In this work, we re-evaluate edge selection methods to build a multi-graph as suggested by Xie and Grossman²⁴ and compare their performance on a wide set of parameters. In this context, we introduce the asymmetric unit cell as a representation to further exploit crystal symmetries and effectively reduce the number of edges. Next, we develop a connectivity-optimized crystal graph network (coGN/coNGN) from message passing and line-graph templates which are intentionally kept as general as possible. By optimizing within the generalized family of GNNs, we improve the state-of-the-art results on 6 out of 9 of the MatBench benchmark datasets³² and achieve parity results with the best models on the remaining 3 datasets, making our model the best general model on the entire set of diverse tasks in the benchmark.

3 Connectivity optimized nested line graph networks (coNGN)

3.1 Connectivity optimized crystal graph construction

There are two main challenges when trying to build graph representations of crystal structures in contrast to organic molecules: (a) bonds between atoms in crystals have more diverse types (covalent, ionic, metallic bonds), or are often not well defined at all. (b) Crystal structures have no fixed finite size, as they are defined as periodic repetitions of a unit cell.

3.1.1 Edge selection. The first aspect raises the question of which edges to add to the graph that describes the crystal. To circumvent this problem one relies on the geometrical properties of the atom arrangement instead of chemically informed bonds.

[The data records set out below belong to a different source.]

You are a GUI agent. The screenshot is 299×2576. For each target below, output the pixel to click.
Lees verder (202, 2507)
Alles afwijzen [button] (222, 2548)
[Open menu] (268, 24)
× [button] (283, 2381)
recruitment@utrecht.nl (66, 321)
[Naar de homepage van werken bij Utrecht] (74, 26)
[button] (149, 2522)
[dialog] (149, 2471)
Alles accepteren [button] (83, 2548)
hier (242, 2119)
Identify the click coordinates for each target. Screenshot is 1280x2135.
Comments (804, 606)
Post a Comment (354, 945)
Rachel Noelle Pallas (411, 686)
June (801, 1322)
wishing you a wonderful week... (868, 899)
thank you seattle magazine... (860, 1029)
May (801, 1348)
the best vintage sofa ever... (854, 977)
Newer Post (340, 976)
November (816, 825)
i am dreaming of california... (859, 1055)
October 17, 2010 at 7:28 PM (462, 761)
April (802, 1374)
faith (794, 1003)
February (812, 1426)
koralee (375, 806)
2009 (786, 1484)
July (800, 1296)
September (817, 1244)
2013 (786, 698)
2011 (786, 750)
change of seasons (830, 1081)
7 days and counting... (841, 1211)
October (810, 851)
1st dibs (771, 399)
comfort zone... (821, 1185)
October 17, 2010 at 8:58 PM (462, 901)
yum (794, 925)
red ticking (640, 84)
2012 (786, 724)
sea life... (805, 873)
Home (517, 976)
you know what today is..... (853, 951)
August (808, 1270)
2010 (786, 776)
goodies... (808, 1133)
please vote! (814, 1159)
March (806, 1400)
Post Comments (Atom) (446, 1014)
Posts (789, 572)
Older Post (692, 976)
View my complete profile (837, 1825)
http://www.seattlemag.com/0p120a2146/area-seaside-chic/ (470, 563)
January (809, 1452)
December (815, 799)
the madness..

Fig. 1 schematically shows a two-dimensional crystal pattern and three different methods for selecting edges between atoms. The k-nearest-neighbors approach (Fig. 1a) depends on the number of neighbors k, but can lead to largely different edge distances when the crystal density varies. The radius-based approach (Fig. 1b) limits the distance between two nodes by a hyperparameter r, but the number of neighbors is unbounded and the method can lead to either disconnected or overly dense graphs if r is chosen inappropriately. The parameter-free Voronoi-based approach (Fig. 1c) leads to an intuitive edge selection where edges are drawn between two atoms if there is a Voronoi cell ridge between them. However, at least in theory, the number of edges and their distances are also unbounded for this approach.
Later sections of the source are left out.